I find myself today, sitting here at this wretched computer, thinking of the “Three Amigo’s” get together that was glazed over by the News outlets in favour of… those goddamn Olympics!…
What a nickname for a political summit. To name it after a Chevy Chase movie is perhaps the worst association a group of politicians could possibly hope for.
It’s not hard to picture these heads of state seated around a giant round table, with a bucket full of ice and corona’s, and a platter full of molta and molly’s in the middle of it. Ol’ Harper and Pena Nieto fucking with Obama by suddenly speaking Spanish and French, but not the textbook, foto op type, but rather, the gritty street slang that makes no sense to the uninitiated listener… they’ll be smoking big cigars, and playing a three man game of Chivas Regal pong… the losers will have to do a line of ‘Grade A’ Mexican Crank off of the winner’s swollen, chaffed,,, member.

SE cayo el sistema (the system fell down)

One would have to assume that there were more back-room, back-door deals done; because, to the few of us that paid attention to the NALS instead of… those goddamn Olympics… there was little actually said or done in front of the cameras… it looked more like a family reunion, one where nobody really wanted to be at. Polite smiles and handshakes (made easier by mouthfuls of molly, meth, and mescal) and a passive aggressive avoidance of divisive topics.

The politico’s were there merely as a context, as the mascots, for this brogue and pinstripe and sombrero wearing corporate scratch ’n jerk. This thing is nothing more than a yearly meeting of big time international companies for the purposes of fleshing out their joint mission statement for the next year. A union of CEO’s there to lean on the “three amigo’s” to get with the program, to jump on the path to pesos…
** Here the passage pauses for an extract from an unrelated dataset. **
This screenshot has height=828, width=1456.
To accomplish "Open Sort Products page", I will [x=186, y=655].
It’s how this whole thing got started, back in 2005. 30 CEO’s and 3 heads of state. I’m guessing social and philanthropic issues were not allotted much time in the agenda.
Much like it is now…

This year featured dialogue on the TPP (Trans-pacific Partnership). It was one of the few topics which included all three amigo’s, and one that they actually agreed on.
A get-rich-quick pyramid scheme that put’s the Three Amigo’s at the top if they enter into it as a unified front.
…Well, given the players, I guess it’s more of a fraternity.

I have yet to read anything that involved talks of initiatives to improve social structures, constituent representation issues, or sustainable land management issues.
Economic opportunity issues on the other hand…
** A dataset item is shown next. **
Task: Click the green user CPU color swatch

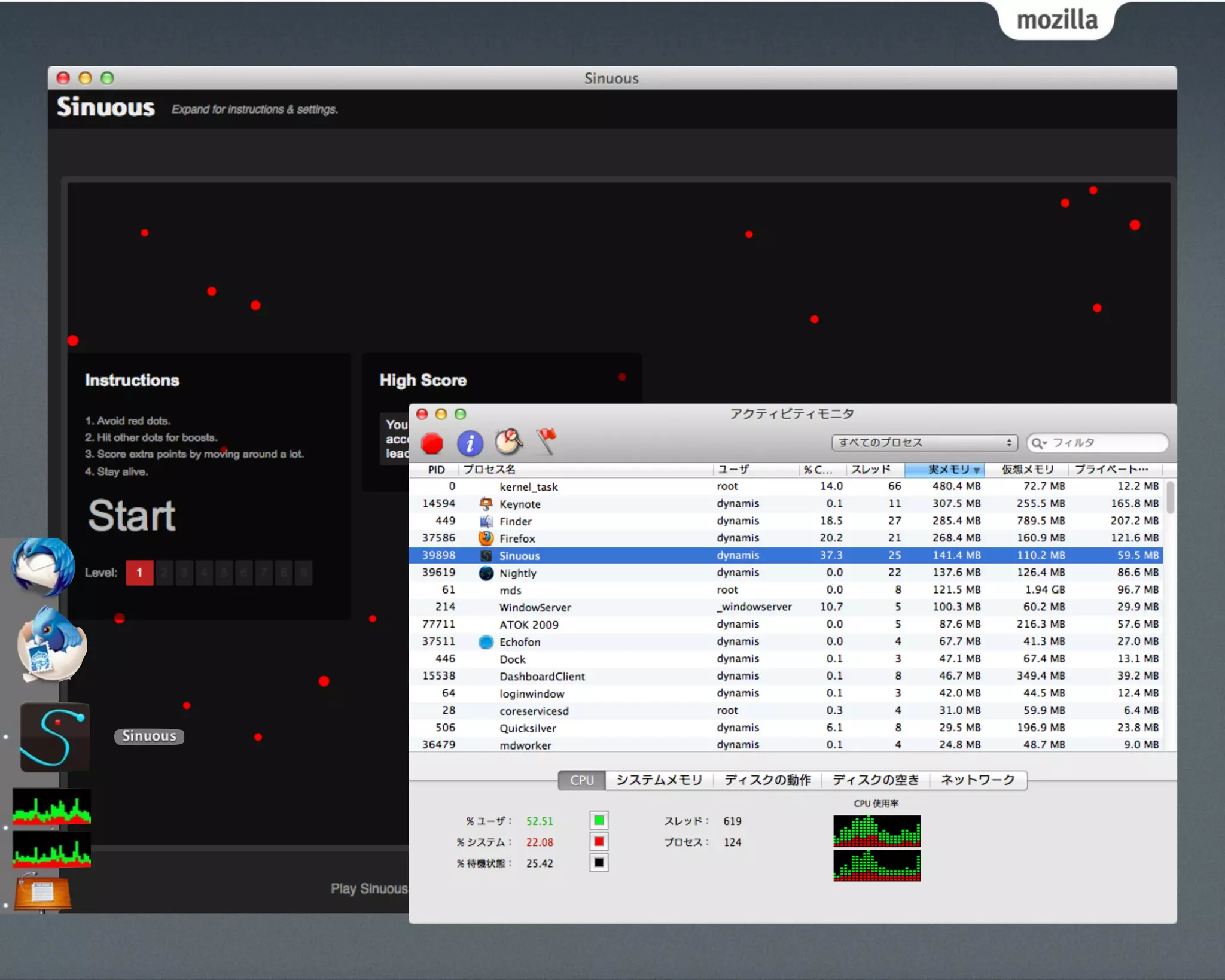Action: point(599,820)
But, what more could be expected from something that was the hatched by a brain trust with a 10:1 ratio of corporate representatives to government officials. Waco, Texas was a stag ranch for the Amigo’s. They were the John’s and the corporate rep’s were the whores.

The annual meeting has only become increasingly perverse and decadent over time… A table filled with molta and molly’s and meth, and mescal and money and ice cold Corona’s and Sol…
Hollow talk, and high stakes Olympic betting.
To be a politician in the business of politics is the best gig a person can get.
Back scratches and blowjobs traded for bukaki and bags of pesos.

SE cayo el sistema (the system fell down).